PROBLEM:
Take the lines from the one containing "What do you see at coordinates (1014, 84)" through the end, and give them again with "image size" replaced by "screen size" and nothing else changed.
-------- DATA FOR PROCESSING --------
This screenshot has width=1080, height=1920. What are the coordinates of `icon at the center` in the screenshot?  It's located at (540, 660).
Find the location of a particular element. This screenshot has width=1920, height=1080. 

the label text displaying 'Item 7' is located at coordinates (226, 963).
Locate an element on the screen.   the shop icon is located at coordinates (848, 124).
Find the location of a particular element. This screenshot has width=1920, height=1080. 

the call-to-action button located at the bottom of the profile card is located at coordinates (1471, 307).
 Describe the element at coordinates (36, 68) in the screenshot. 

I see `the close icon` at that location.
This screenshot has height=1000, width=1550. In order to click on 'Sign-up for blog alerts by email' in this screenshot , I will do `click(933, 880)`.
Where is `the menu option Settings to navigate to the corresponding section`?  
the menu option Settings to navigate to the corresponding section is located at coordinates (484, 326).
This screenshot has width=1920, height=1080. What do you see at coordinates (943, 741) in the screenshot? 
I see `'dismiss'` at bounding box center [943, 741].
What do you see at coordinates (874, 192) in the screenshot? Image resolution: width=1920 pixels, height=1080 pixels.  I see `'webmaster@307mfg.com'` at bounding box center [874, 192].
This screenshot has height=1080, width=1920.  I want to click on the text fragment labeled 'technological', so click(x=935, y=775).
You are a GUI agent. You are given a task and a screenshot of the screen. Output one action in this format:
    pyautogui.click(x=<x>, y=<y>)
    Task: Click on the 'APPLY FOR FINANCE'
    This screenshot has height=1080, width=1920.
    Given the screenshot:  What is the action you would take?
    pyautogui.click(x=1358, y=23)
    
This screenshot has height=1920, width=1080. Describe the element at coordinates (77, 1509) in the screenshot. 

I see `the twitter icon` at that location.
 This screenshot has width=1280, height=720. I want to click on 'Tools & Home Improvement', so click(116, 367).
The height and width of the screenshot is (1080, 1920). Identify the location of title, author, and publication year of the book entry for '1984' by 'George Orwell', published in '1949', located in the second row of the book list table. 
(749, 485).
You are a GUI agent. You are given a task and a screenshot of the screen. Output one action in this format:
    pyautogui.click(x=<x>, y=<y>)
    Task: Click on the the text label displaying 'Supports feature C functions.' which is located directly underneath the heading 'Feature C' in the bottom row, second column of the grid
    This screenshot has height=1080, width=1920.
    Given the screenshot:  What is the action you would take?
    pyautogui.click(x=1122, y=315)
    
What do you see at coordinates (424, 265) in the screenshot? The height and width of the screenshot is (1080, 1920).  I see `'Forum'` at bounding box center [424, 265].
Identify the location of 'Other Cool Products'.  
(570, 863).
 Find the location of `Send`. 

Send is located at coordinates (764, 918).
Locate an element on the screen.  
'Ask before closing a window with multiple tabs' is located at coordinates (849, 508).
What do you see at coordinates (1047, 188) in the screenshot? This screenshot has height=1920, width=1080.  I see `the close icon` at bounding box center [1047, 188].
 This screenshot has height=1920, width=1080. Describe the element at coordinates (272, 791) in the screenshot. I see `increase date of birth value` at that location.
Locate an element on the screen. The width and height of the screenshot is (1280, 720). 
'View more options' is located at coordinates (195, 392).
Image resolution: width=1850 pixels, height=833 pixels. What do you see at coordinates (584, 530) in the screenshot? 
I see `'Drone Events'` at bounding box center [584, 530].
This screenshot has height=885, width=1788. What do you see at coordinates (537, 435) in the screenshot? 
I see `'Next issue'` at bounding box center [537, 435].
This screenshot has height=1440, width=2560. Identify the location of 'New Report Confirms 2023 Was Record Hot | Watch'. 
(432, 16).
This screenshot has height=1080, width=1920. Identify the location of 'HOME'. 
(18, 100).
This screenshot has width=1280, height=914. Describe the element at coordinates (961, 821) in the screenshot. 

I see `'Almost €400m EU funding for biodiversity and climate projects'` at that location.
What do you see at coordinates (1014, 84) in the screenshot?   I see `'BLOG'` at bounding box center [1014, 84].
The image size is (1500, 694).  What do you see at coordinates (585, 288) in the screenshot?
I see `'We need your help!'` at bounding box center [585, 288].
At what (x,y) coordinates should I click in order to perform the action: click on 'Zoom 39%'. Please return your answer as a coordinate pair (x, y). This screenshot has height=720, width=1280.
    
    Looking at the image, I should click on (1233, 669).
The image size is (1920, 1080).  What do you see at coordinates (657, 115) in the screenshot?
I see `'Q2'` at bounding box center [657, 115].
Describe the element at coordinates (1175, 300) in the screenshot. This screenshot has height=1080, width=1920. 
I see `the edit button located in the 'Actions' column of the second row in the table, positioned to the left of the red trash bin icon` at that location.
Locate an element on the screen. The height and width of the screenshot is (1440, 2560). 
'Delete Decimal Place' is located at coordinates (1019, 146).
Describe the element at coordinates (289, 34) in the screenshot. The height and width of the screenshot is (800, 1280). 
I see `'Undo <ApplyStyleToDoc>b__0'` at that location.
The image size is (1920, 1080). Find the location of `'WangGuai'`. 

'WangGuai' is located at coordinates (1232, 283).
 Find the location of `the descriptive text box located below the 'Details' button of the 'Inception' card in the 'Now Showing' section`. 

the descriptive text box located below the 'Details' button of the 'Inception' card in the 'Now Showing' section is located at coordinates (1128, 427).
--------
WRITTEN RESPONSE:
What do you see at coordinates (1014, 84) in the screenshot?   I see `'BLOG'` at bounding box center [1014, 84].
The screen size is (1500, 694).  What do you see at coordinates (585, 288) in the screenshot?
I see `'We need your help!'` at bounding box center [585, 288].
At what (x,y) coordinates should I click in order to perform the action: click on 'Zoom 39%'. Please return your answer as a coordinate pair (x, y). This screenshot has height=720, width=1280.
    
    Looking at the image, I should click on (1233, 669).
The screen size is (1920, 1080).  What do you see at coordinates (657, 115) in the screenshot?
I see `'Q2'` at bounding box center [657, 115].
Describe the element at coordinates (1175, 300) in the screenshot. This screenshot has height=1080, width=1920. 
I see `the edit button located in the 'Actions' column of the second row in the table, positioned to the left of the red trash bin icon` at that location.
Locate an element on the screen. The height and width of the screenshot is (1440, 2560). 
'Delete Decimal Place' is located at coordinates (1019, 146).
Describe the element at coordinates (289, 34) in the screenshot. The height and width of the screenshot is (800, 1280). 
I see `'Undo <ApplyStyleToDoc>b__0'` at that location.
The screen size is (1920, 1080). Find the location of `'WangGuai'`. 

'WangGuai' is located at coordinates (1232, 283).
 Find the location of `the descriptive text box located below the 'Details' button of the 'Inception' card in the 'Now Showing' section`. 

the descriptive text box located below the 'Details' button of the 'Inception' card in the 'Now Showing' section is located at coordinates (1128, 427).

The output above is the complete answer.